* **Entries supplied**:
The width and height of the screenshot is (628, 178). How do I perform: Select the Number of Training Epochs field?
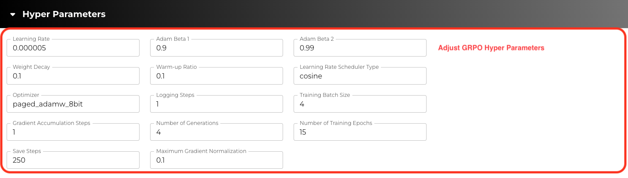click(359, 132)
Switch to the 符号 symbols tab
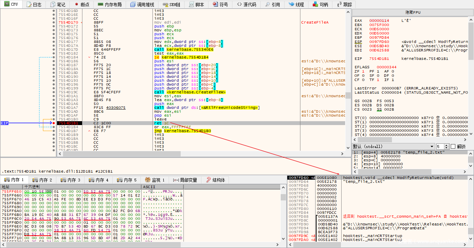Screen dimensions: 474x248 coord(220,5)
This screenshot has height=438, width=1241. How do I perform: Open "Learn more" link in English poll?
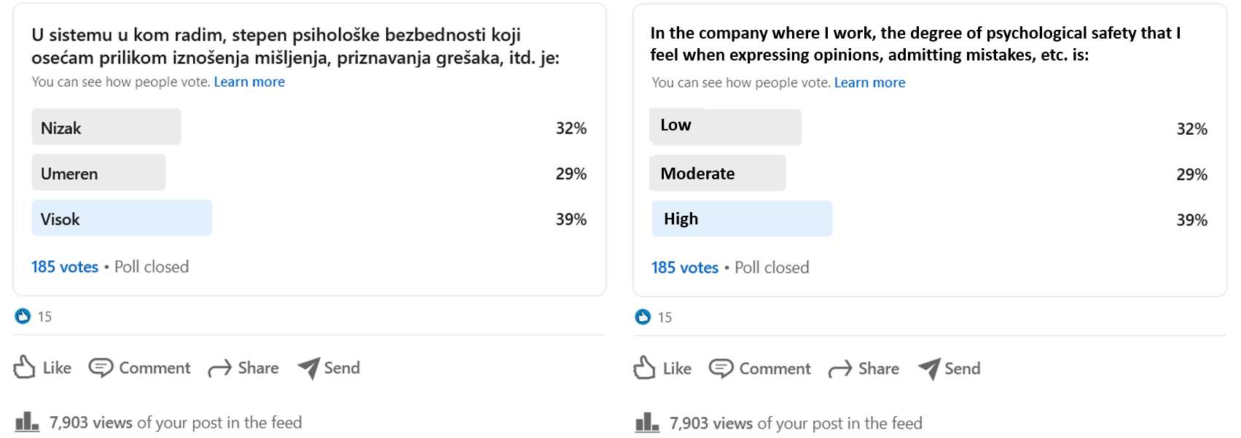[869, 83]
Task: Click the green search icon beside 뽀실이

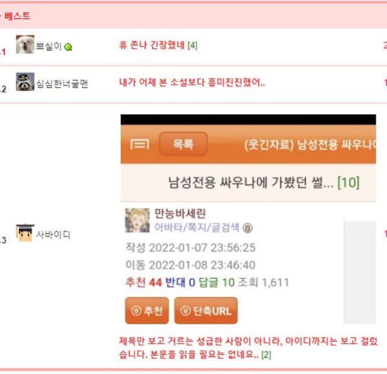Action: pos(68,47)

* **What the exercise asks**: The answer should match the material exactly, with every picture removed.

* **Exercise solution**:
The width and height of the screenshot is (628, 178). How do I perform: Select the Number of Training Epochs field?
click(359, 132)
Switch to the 符号 symbols tab
Screen dimensions: 474x248 coord(220,5)
This screenshot has height=438, width=1241. How do I perform: Open "Learn more" link in English poll?
[869, 83]
Task: Click the green search icon beside 뽀실이

Action: pos(68,47)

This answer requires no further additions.